“And we were making sure all your Elucidator commands would be simple, so you could handle them,” Gary growled. “You were supposed to follow our orders exactly!”
Lindbergh didn’t even flinch.
“Have you satisfied yourself that I did land at the meeting point you asked me to?” Lindbergh asked. “And then I instantly left to come here. And I’ll go back and finish the job as soon as you provide me proof of my son.”
Gary dug his elbow into Hodge’s side.
“Boss—the time,” he muttered. “We’re cutting it close.”
Hodge snapped a lid over the face of his Elucidator watch.
“We’ll provide your proof, all right,” he said, his usual arrogant tone returning. “My colleague and I will only need you to wait here for a few minutes. And then we’ll be back.”

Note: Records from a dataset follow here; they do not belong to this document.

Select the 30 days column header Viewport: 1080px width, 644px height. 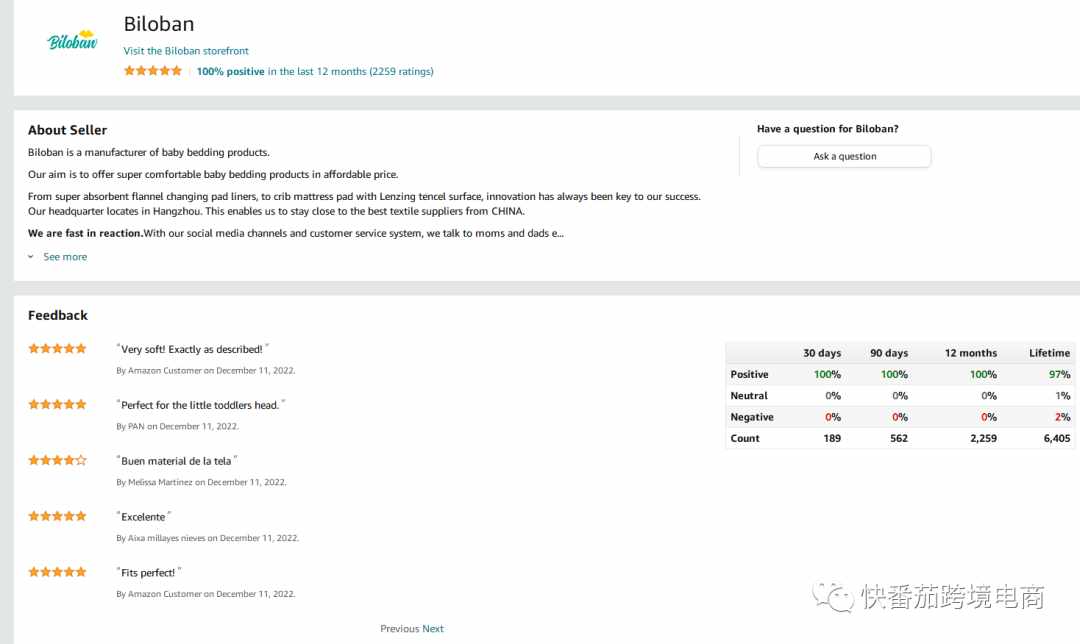(822, 353)
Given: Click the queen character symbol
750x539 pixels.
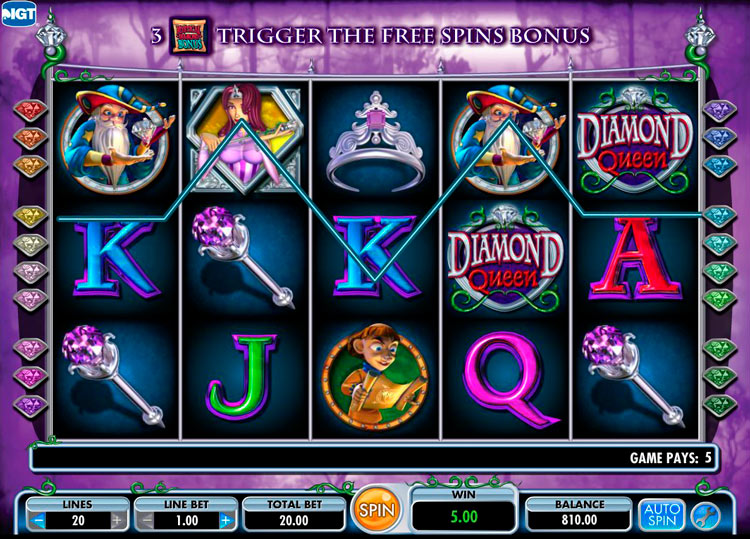Looking at the screenshot, I should [244, 138].
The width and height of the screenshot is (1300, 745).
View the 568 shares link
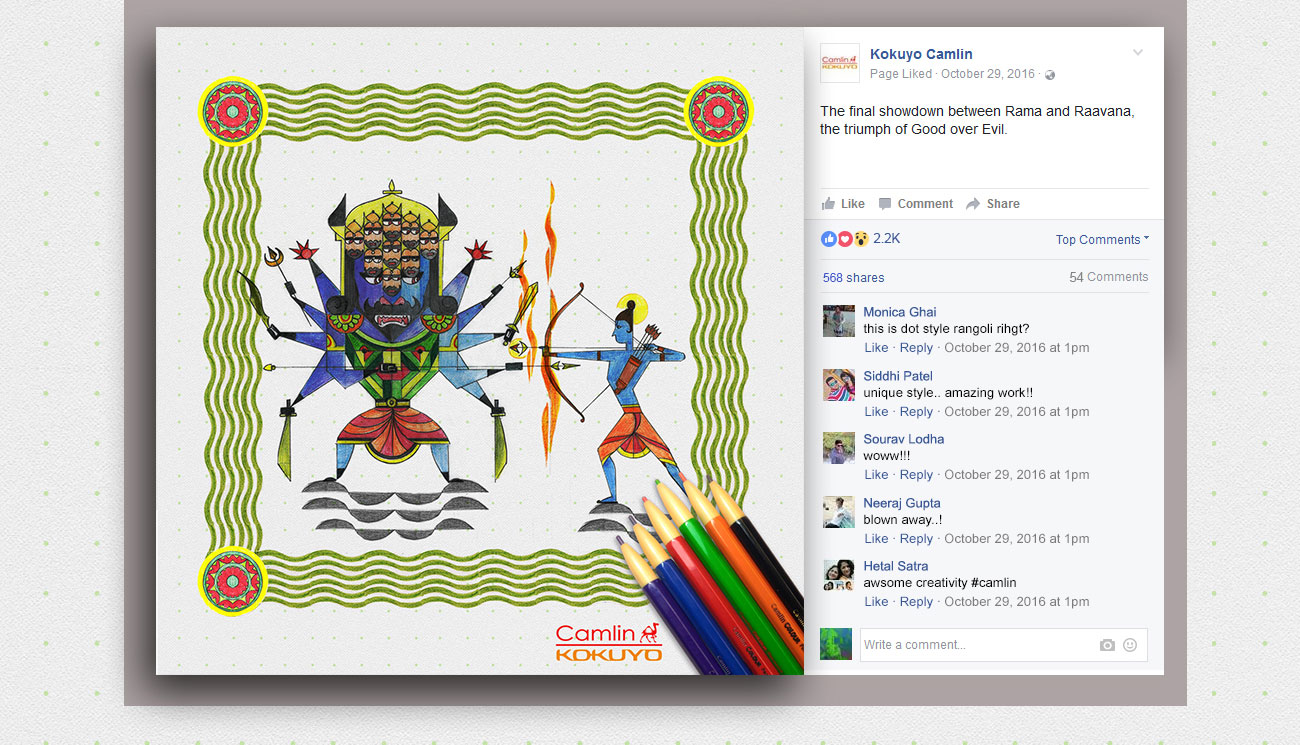[853, 278]
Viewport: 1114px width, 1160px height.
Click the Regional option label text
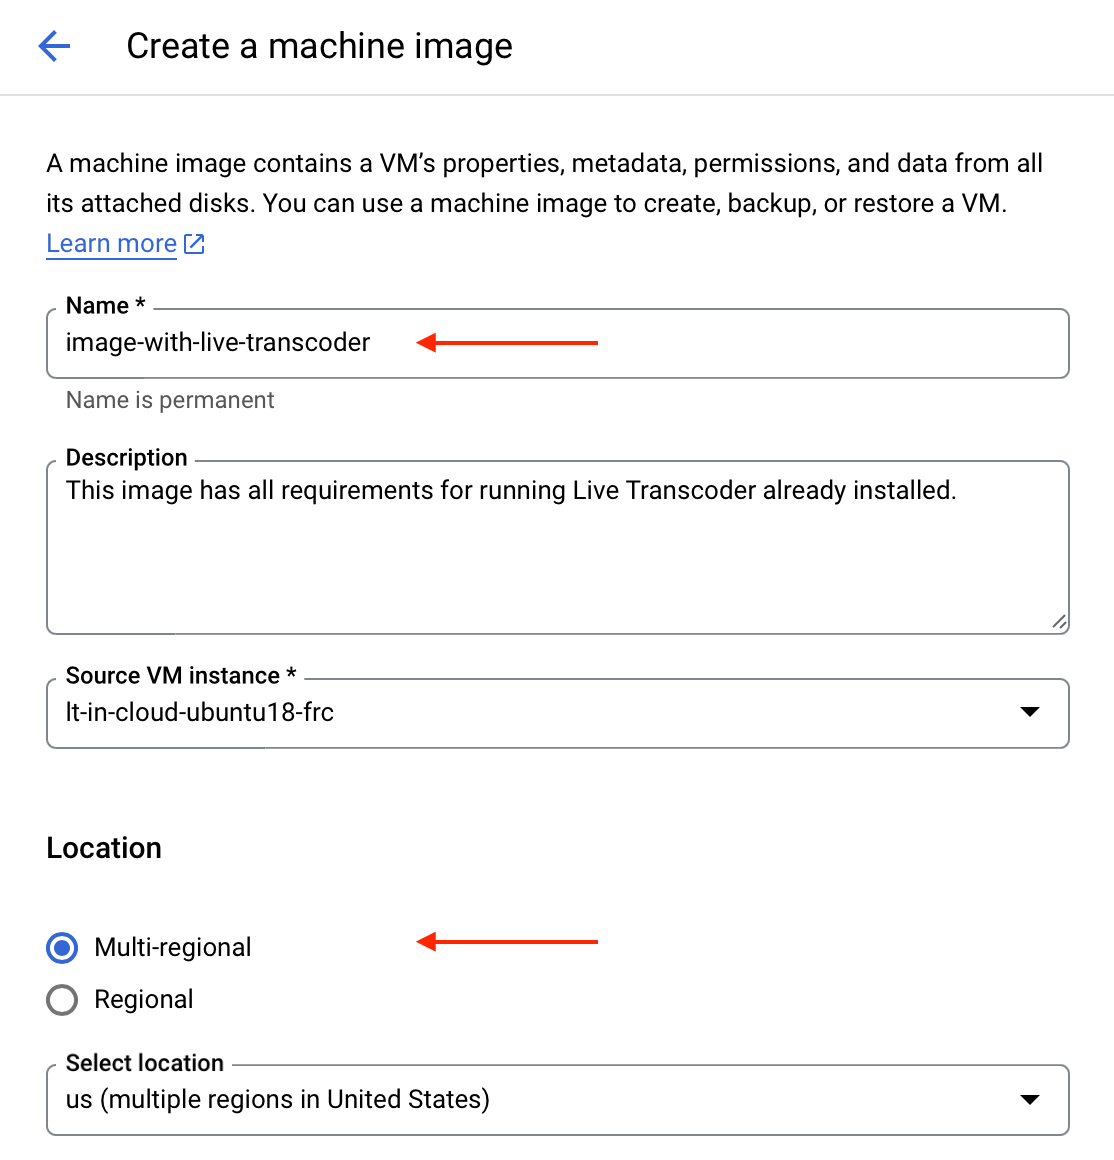pos(144,1000)
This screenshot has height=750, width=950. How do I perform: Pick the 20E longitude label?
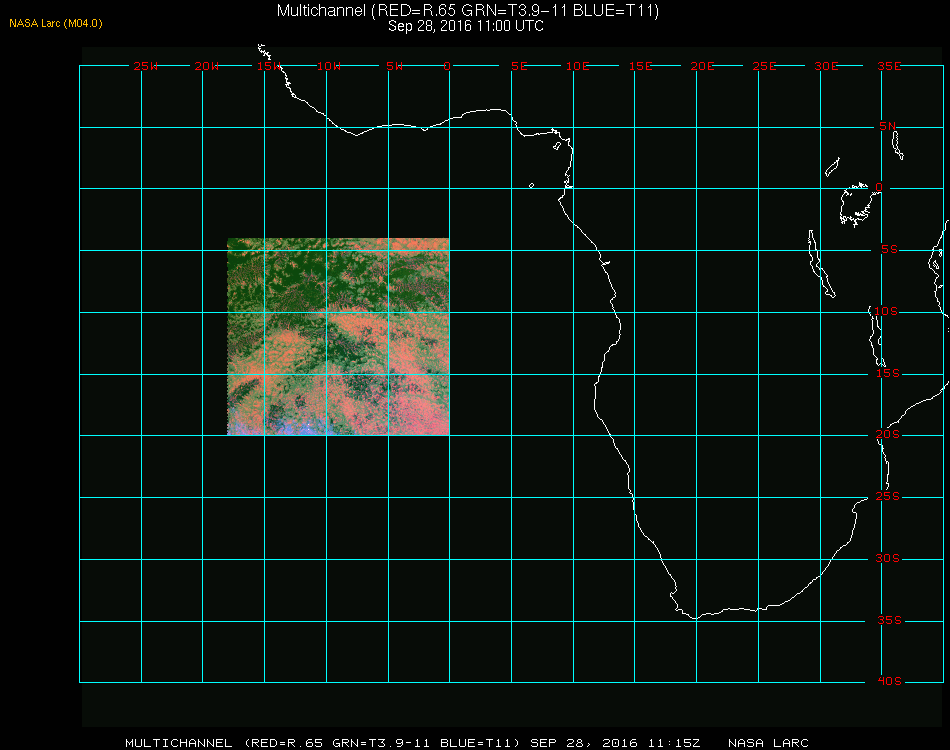[x=703, y=66]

“Now,” Gary said, peering intently down at his watch.
He grabbed on to Hodge’s arm. And then both men vanished.
Lindbergh looked around, his eyes wide.
“Phenomenal,” he muttered.
In his arms baby Katherine had been reduced to only whimpering. Lindbergh glanced down at her, frowned, and put her down on the table beside him.

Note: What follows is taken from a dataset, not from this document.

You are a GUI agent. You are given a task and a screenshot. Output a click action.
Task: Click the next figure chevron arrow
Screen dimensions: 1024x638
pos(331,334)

“Don’t treat my sister like that!” Jonah yelled, as uselessly as ever. “Don’t you know babies can roll off tables?”
Lindbergh did keep one hand on Katherine’s arm to hold her in place. But he didn’t say anything comforting to her like Jonah’s parents would have—he didn’t say, There, there, or You’ll be all right. Now that Gary and Hodge were out of sight, he seemed to regard Katherine as little more than an annoying doll.

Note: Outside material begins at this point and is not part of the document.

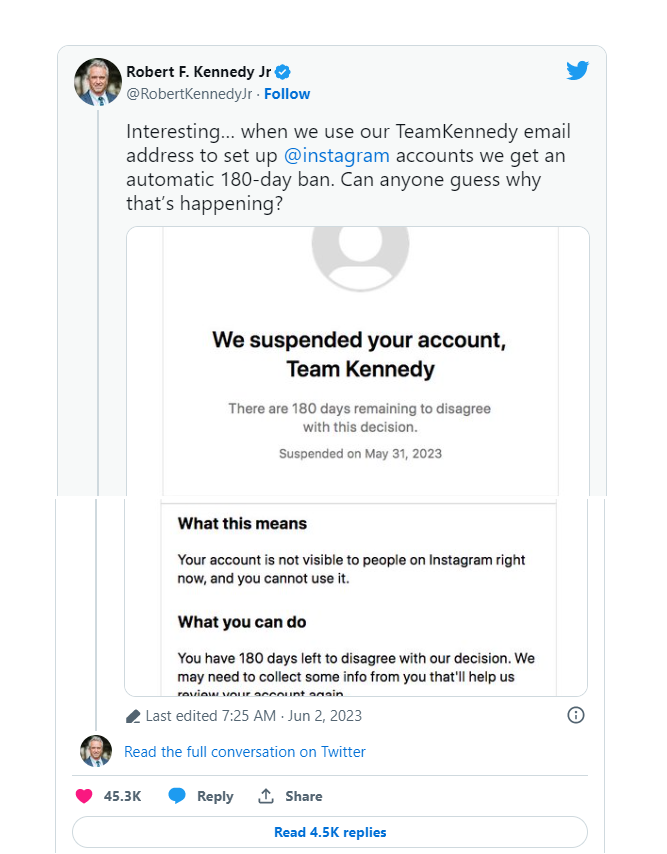This screenshot has height=854, width=667.
Task: Open the @instagram mention link
Action: click(x=337, y=156)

He acted much more concerned with reaching his free hand into his jacket and pulling out the camera Elucidator Gary and Hodge had given him before he’d kidnapped and un-aged Katherine.
“And would it be possible for me to see where they’re rushing off to?” Lindbergh muttered, turning the controls. He eased down into a chair beside the table and squinted at the back of the camera. “Is there anything else I can find out that they don’t know I can find out?”
Anything else? Jonah thought. What does that mean? Did Lindbergh already find out things Gary and Hodge don’t know he knows?
Jonah leaned close, hoping he could catch a glimpse of whatever Lindbergh was studying so intently.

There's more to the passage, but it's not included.